== ACTIVITY ==
I'd like the data beneath this line reproduced exactly, without any of its images.

[Collected data]
* * * * *
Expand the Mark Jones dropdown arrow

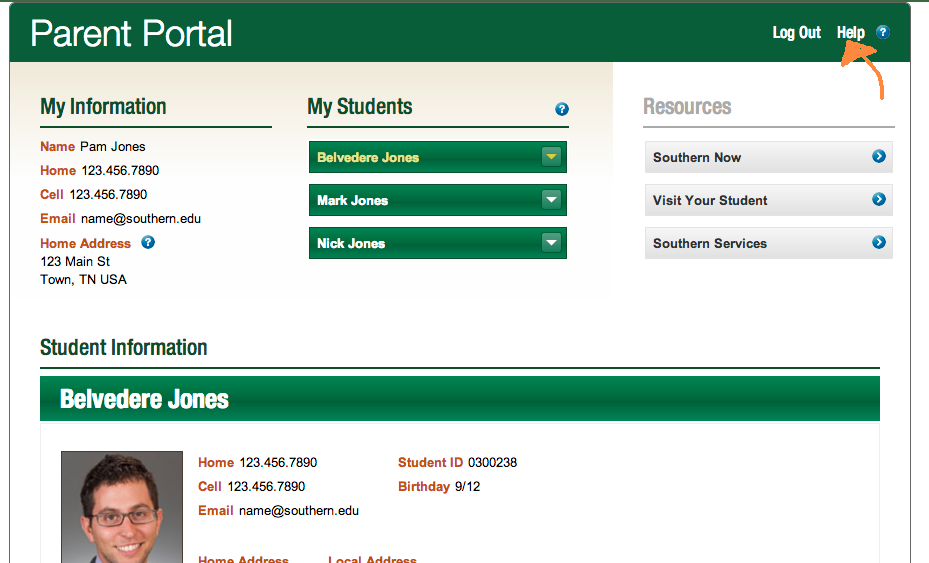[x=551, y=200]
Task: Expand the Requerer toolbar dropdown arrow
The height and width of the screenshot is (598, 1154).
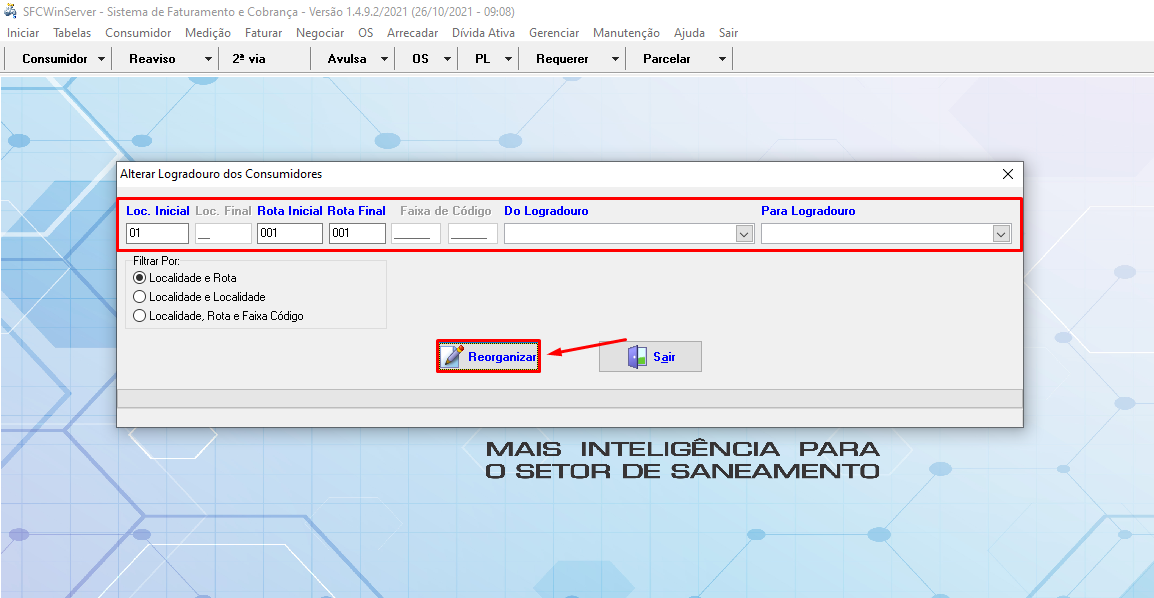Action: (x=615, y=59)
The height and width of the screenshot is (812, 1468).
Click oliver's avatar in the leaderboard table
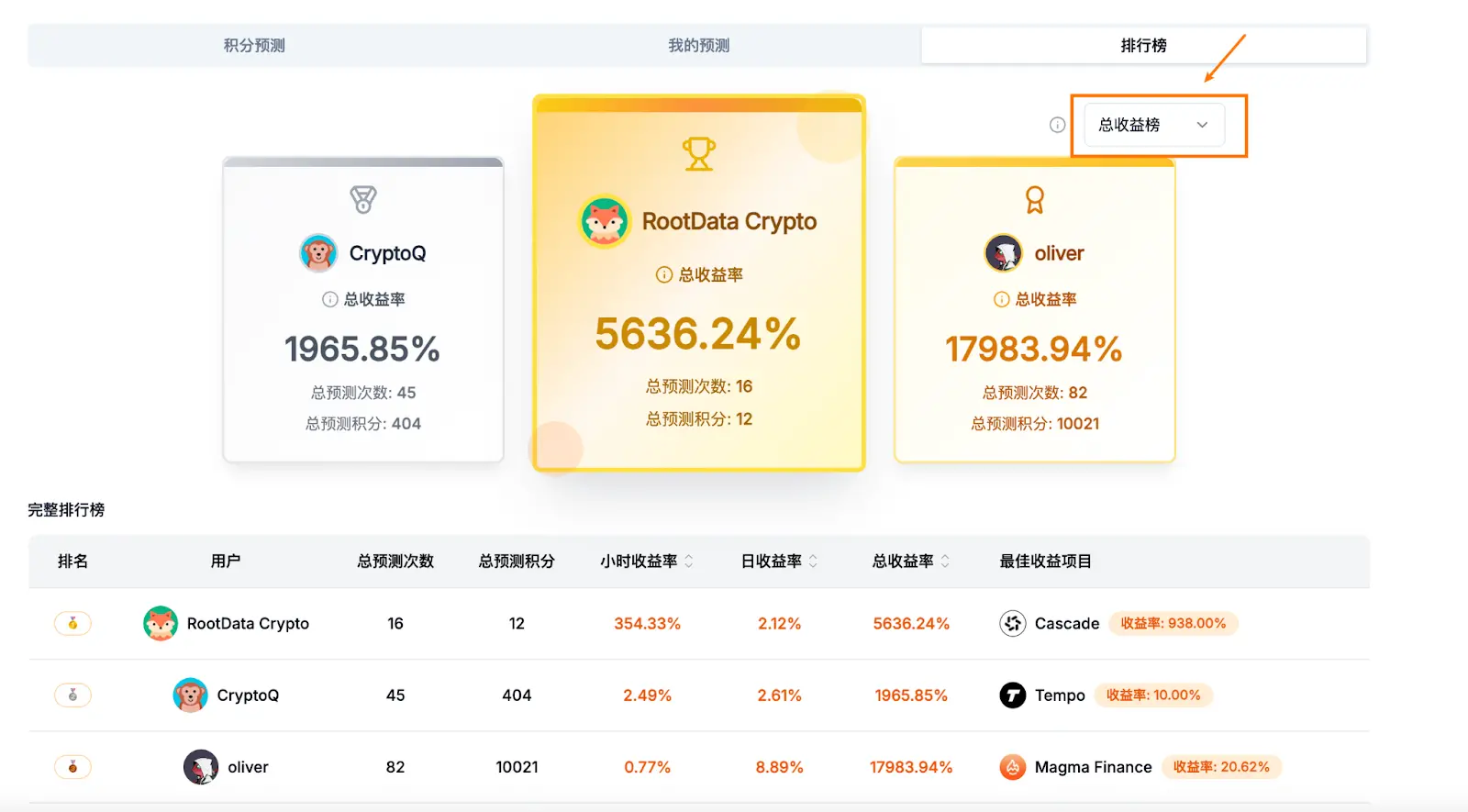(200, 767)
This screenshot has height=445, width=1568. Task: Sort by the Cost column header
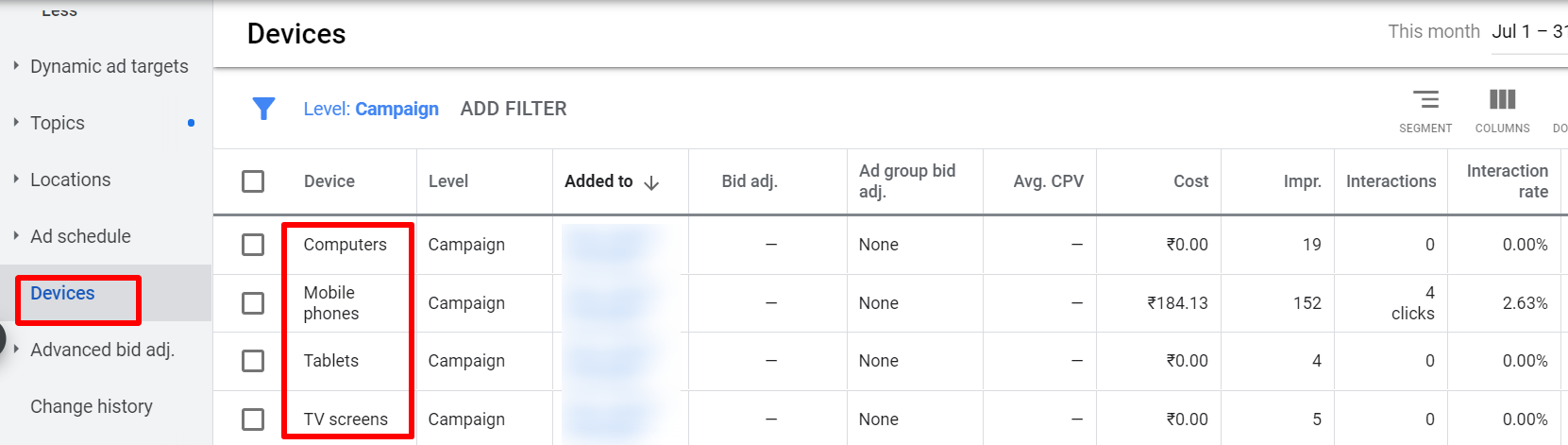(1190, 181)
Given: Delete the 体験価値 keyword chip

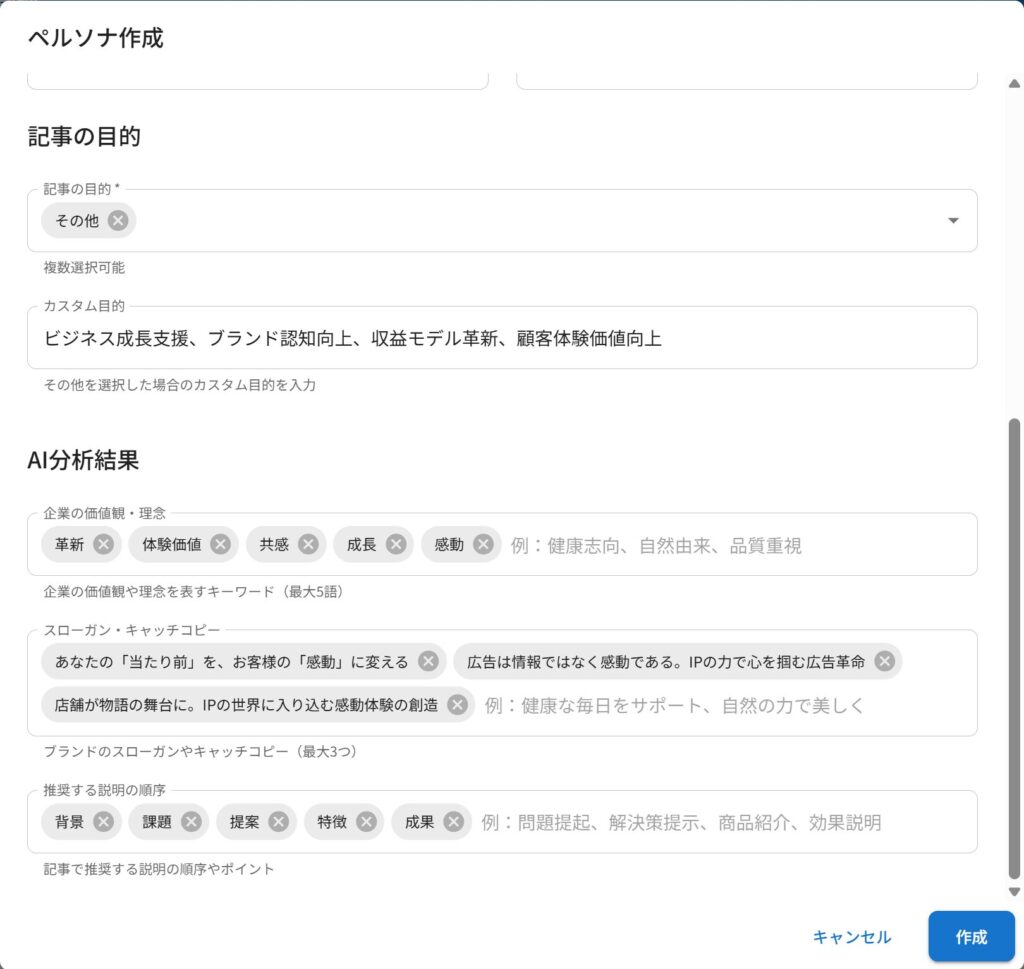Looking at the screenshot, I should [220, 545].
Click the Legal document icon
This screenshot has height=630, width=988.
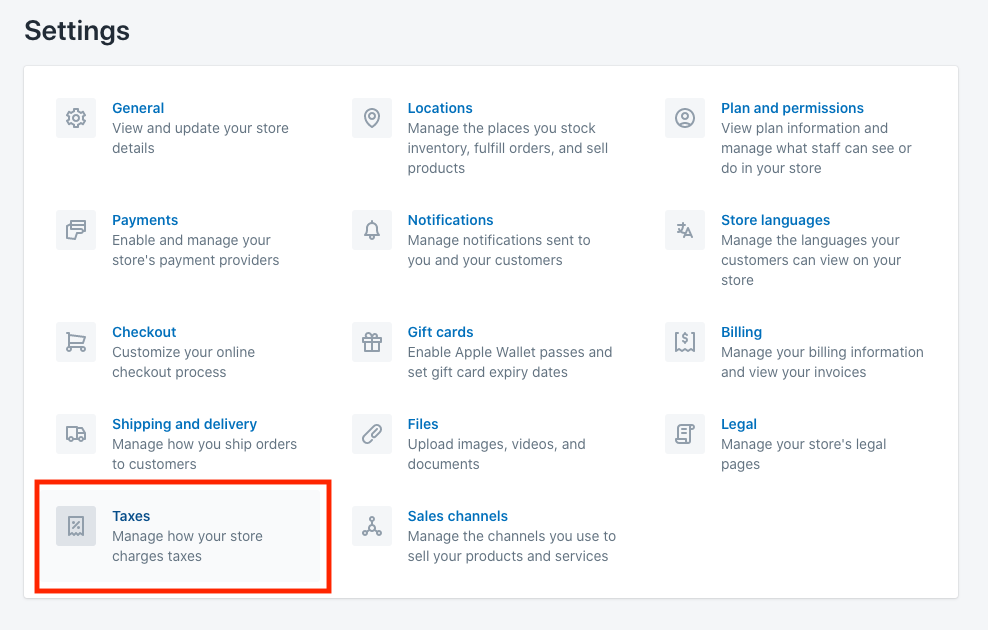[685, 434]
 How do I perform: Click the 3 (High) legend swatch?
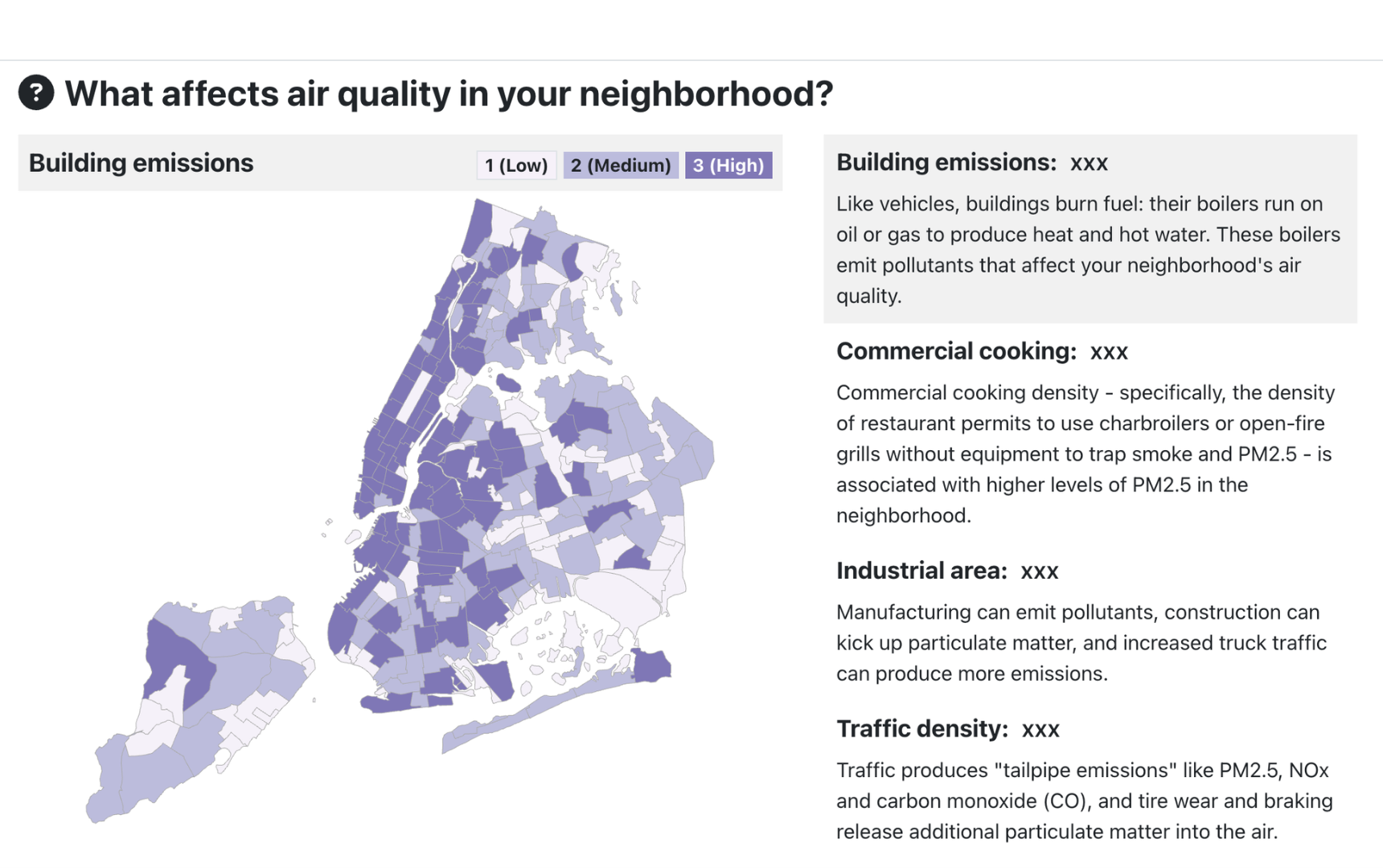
* * * * *
== WRITTEN REPLY ==
Expand the Mark Jones dropdown arrow

[x=551, y=200]
Task: Expand the Requerer toolbar dropdown arrow
The height and width of the screenshot is (598, 1154).
Action: (x=615, y=59)
The height and width of the screenshot is (812, 1468).
Click oliver's avatar in the leaderboard table
(200, 767)
This screenshot has height=445, width=1568. Task: Sort by the Cost column header
(1190, 181)
Given: Delete the 体験価値 keyword chip

Looking at the screenshot, I should [220, 545].
Click the Legal document icon
This screenshot has height=630, width=988.
[685, 434]
 How do I perform: Click the 3 (High) legend swatch?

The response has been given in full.